知らないとヤバい!医薬品の正しい服用法 ジェネリック薬を誤解していませんか

病気やけがの治療で医療機関に支払われる国民医療費。日本の国民医療費は一貫して右肩上がりで増えており、2013年度はついに40兆円を突破。この10年だけでも年間10兆円近く増えた(厚生労働省調べ)。今後、ますます高齢化の進展が見込まれる中で、さらなる負担増が見込まれる。

こうした医療費の増加を少しでも抑えるため、注目されているのが価格の安いジェネリック医薬品の活用だ。特許の有効期間が切れた新薬と同じ有効成分で作られ、価格は新薬の約2〜6割とされる。
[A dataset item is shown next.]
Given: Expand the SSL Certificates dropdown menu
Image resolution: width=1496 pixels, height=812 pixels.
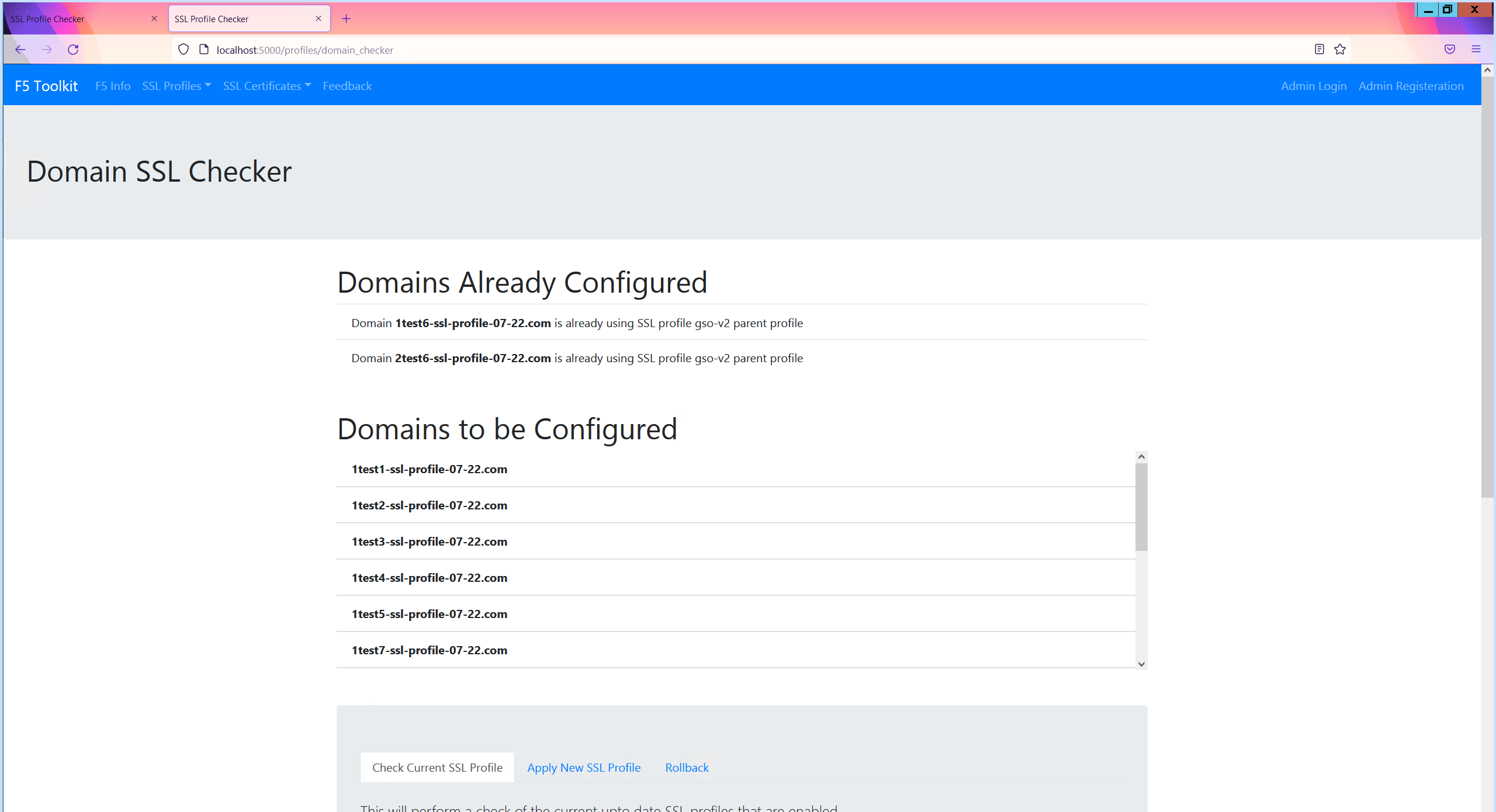Looking at the screenshot, I should click(x=266, y=86).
「後発薬」とも呼ばれる。

ただ、健康と身体にかかわる薬を知識のないまま、安さだけで選んでしまっていいのだろうか。11月14日(土)よる7時56分からTBSテレビで放送する「ジョブチューン★女医ぶっちゃけSP★」に出演する薬剤師の堀美智子さんは、薬剤師歴39年のキャリアを持ち、日本薬業研修センター医薬研究所の所長も務める。薬剤師の育成や能力向上に取り組む堀さんが語った、薬のさまざまな裏側をお伝えしよう。

安くても成分は同じではない?

ジェネリック医薬品は、特許の有効期間が切れた新薬とまったく同じ効果があると思われているが、実はそうともいえないことをご存じだろうか。
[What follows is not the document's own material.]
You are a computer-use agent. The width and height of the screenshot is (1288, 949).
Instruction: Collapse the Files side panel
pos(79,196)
例えばA社の開発したBという名前の特許切れ新薬を、C社がDという名前のジェネリック医薬品として開発して、販売しているとする。そのとき、BとDが同じなのは「主成分だけ」。製法に関する特許とは別なので、BとDはまったく同じ薬ではない。

基本的に主成分が一緒だと、薬の効き目が大きく変わることはない。ただ、これまでBを飲んでいた人がCに替えたときに、人によっては主成分以外の成分が体質に合わず、効果に違いが出ることもあるという。「ジェネリック医薬品に切り替える時には、お試し期間を作ってから本格的な服用をし始めるのが理想的」と堀さんは話す。

このお試し期間を経て、効果などが既製品と違いがないことが確認できたら、ジェネリック医薬品に切り替えたほうが、薬代を安くすることができる。服用する薬を決める際は、きちんと医師と薬剤師に相談することが大事だ。特に持病の薬など、長く付き合わなければならない薬になると金額もそのぶん大きくなってしまう。初めて処方されるときには、最初からジェネリック医薬品を選ぶようにするとよいだろう。
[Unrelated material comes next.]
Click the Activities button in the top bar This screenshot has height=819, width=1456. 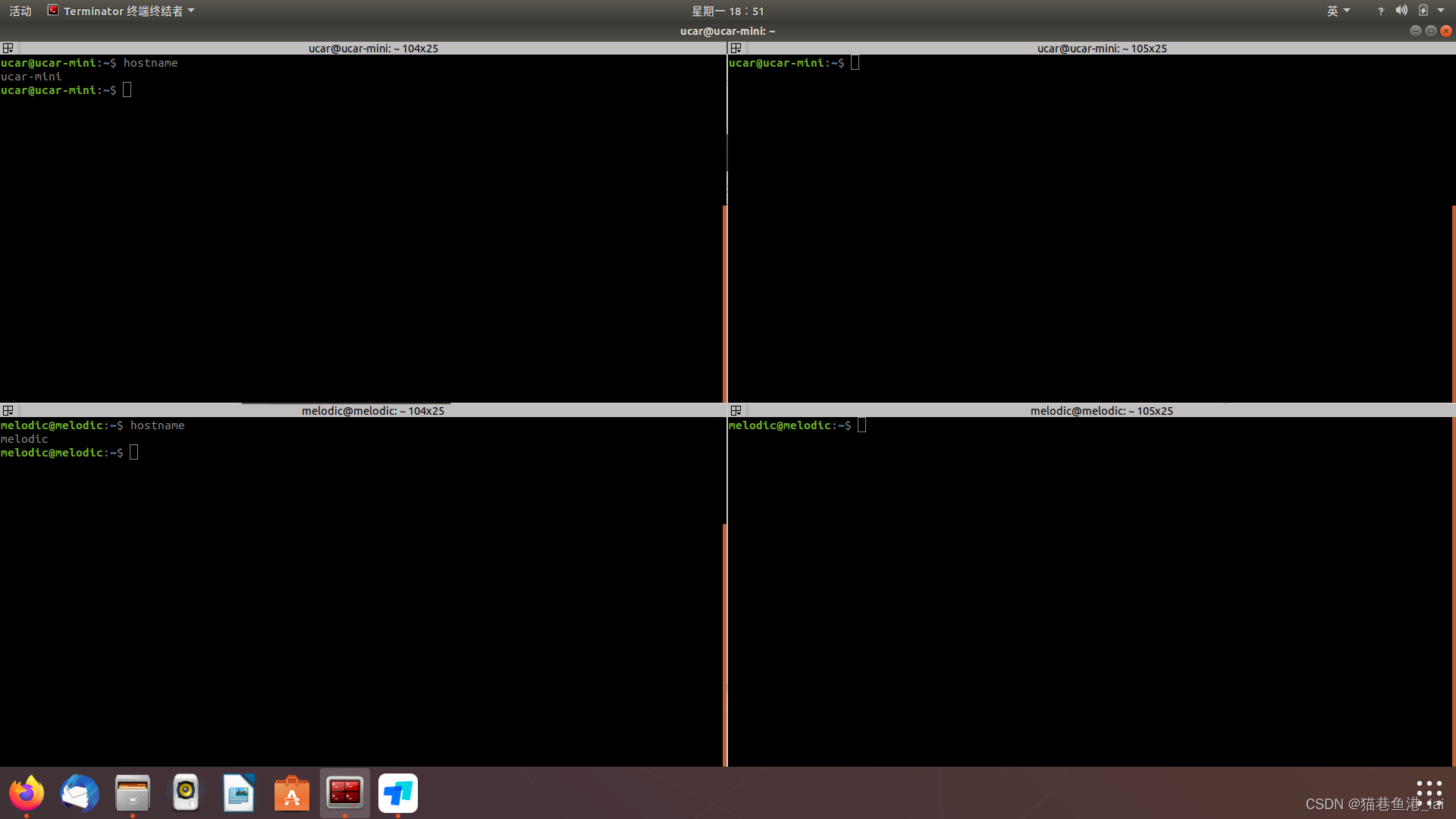(20, 11)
そのほかにも、ジェネリック医薬品のメリットがある。それは既成の医薬品よりも飲みやすくアレンジをしているモノが多いということだ。苦かった成分をコーティングして苦みを抑えていたり、最近では、より飲みやすいように、口の中でさっと溶けるようになっていたり。小児用の薬以外にも「いちご味」や「ヨーグルト味」、また「抹茶」「梅」などの味付きの薬も出ている。

梅風味の薬では、おかゆやみそ汁などに入れて飲むことも想定されており、それらの食品と相互作用がないかといったことも検証されている。

子どもが突然熱を出してしまって、ちょうど家の子ども用の薬が切れてしまっている――。こんな経験はないだろうか。このような時には大人用の薬を、半分にして飲ませているという人も多いだろう。また、たとえば鼻が詰まってつらそうだからと、点鼻薬など、飲み薬ではないといって大人用の薬を乳幼児に使用することを考え付いたり、実際に投薬していたりするケースもあるかもしれない。

これは堀さんに言わせると「まったくの間違いで危険な行為」だ。大人の体には、薬の成分が脳に入らないように防ぐ「ブラッドブレインバリア(BBB)」という関所のようなものがあるのだが、子どもは、その機能がまだ発達しきっていない。

つまり、大人用の成分が入った薬を使用すると、脳中に成分が入り意識障害など中枢の副作用を起こす危険もあるのだ。子どもには子ども用の成分が入った薬があるので必ずそれを使用するようにしなければならない。

医師から処方された薬は、処方された本人以外の使用は避けるべきだ。服用する薬が身体に合わない場合には、薬剤師にきちんと相談すべきである。薬剤師が医師と協議し、適正な薬の選択してくれる。本来、薬は医師や薬剤師といった専門家の判断に沿って処方されている。素人的な考えでよかれと思ってやった行為で、取り返しの付かない事態になってしまうことだけは避けたい。